パラフィン切片の厚さが影響している可能性はありませんか?
単純に厚い切片は、全体に濃くBGが高く見えます。
極端に切片が厚いと、スライドへの張り付きが甘く、さらにBGが高くなる原因になります。
パラフィン切片は、意外と「厚さ」を揃えるのが難しいです。6マイクロと設定しても、実際には4マイクロだったり8マイクロだったり、かなりブレます。
切片はご自分で切っていますか?
自分で切ると、切片の厚さが「ほんの少しの条件の違いで、切片ごとに違う」のを実感できると思うのですが、どうでしょう?
厚いと白っぽく、薄いとより半透明に見えます。よく見れば違いは明らかなので、私は機械の設定よりも、自分の目の方を信じて切片を取捨選択します。
パラフィンは温度によって簡単に膨張したり収縮するので、切る時のブロックの温度と室温が極端に違うと、厚さの違いが大きく出ます。パラフィンは基本的に温度が低く、湿度が高いほうが薄く切りやすいようです。でも、冷蔵保存しているブロックを室温で切る場合、ゆっくり切っていると、つまり1枚目を切ってから2枚目を切るまでの時間が長いと、どんどんブロックが膨張し、設定した厚さより厚く切れてしまいます。

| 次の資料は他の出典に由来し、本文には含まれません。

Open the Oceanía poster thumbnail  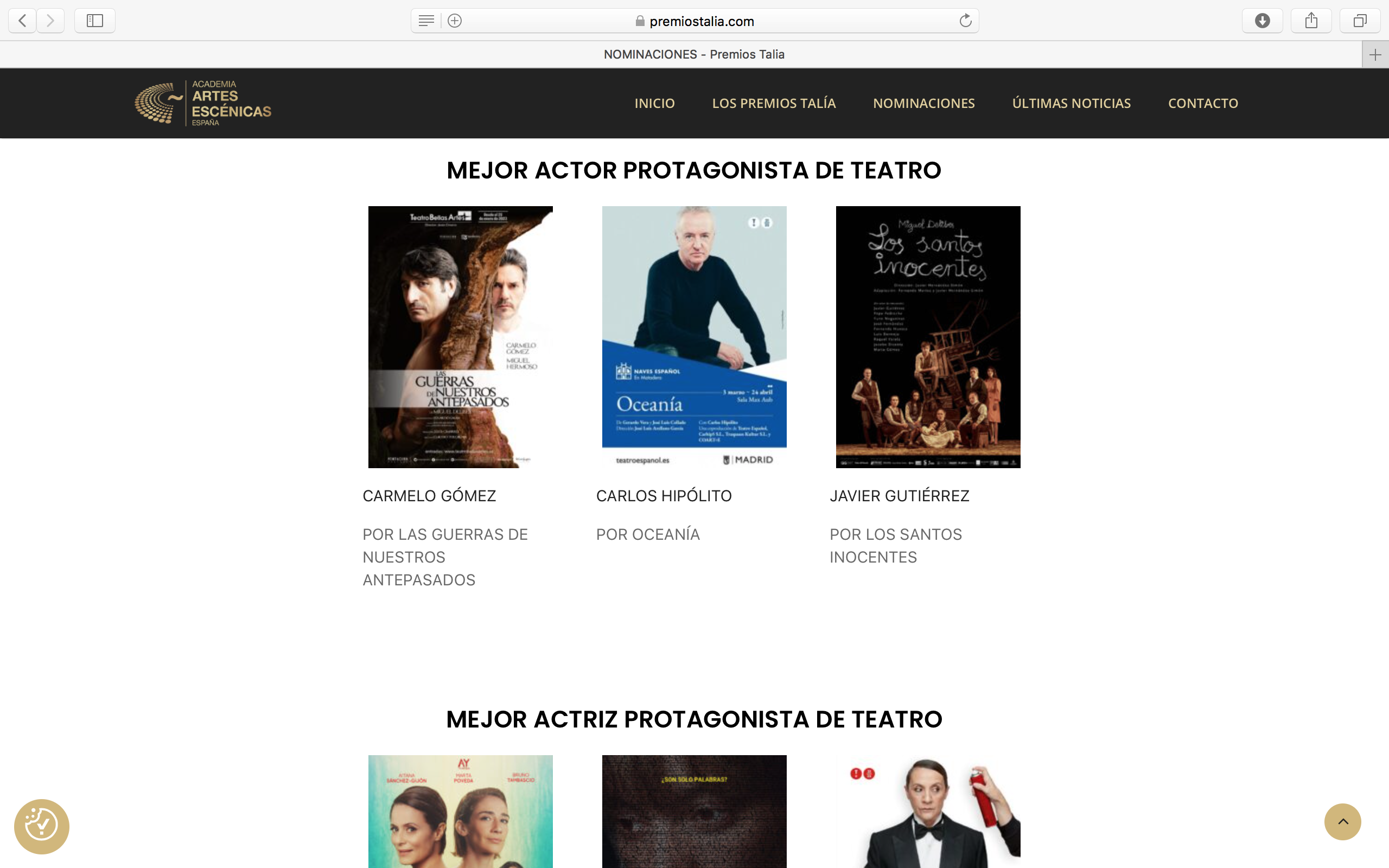[x=694, y=337]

厚さの違いは、染色する前でも、その透明度からだいたい予想できます、厚い、薄いの判断を染色前にメモしておき、BGの濃さと相関があるか調べてみてはどうでしょう。染色前に違いがわからない、というのでしたら、また別の理由なのかもしれませんが、可能性の一つということで、お知らせします。